• Work instructions: Update the listing, starting at the line with "Task: Click the 账户 person icon" and ending at the end of the listing, by putting "screen capture" in place of "screenshot" and leaving everything else as it is. Give only those lines, without the pictures.

• Recorded information:

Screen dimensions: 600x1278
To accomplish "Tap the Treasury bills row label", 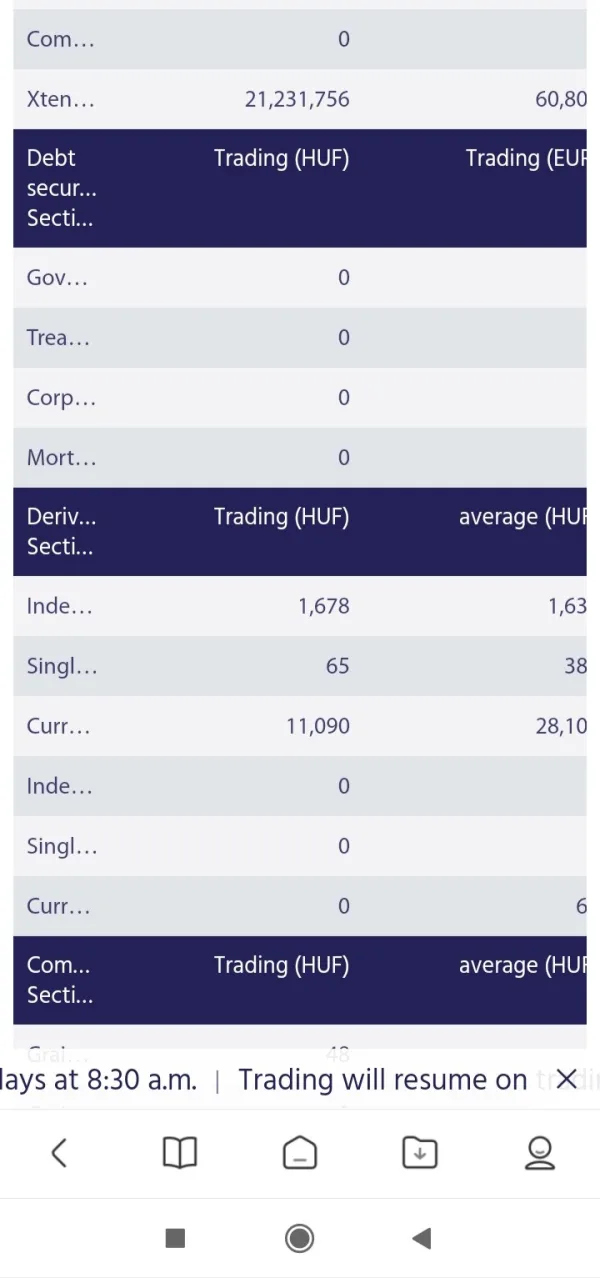I will 58,338.
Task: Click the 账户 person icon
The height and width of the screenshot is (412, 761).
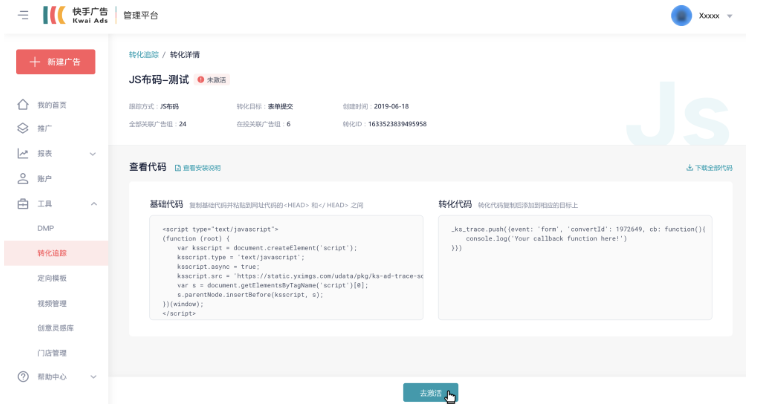Action: [x=23, y=179]
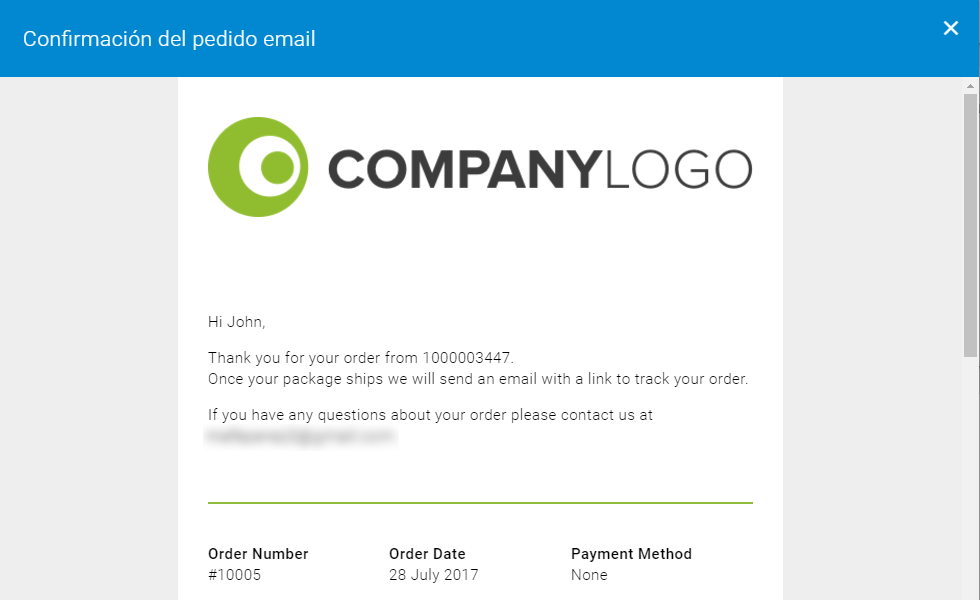
Task: Click the store number 1000003447
Action: (466, 358)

• Reply to the task:
Task: Click the 账户 person icon
The height and width of the screen capture is (412, 761).
Action: [x=23, y=179]
Task: Click the store number 1000003447
Action: (466, 358)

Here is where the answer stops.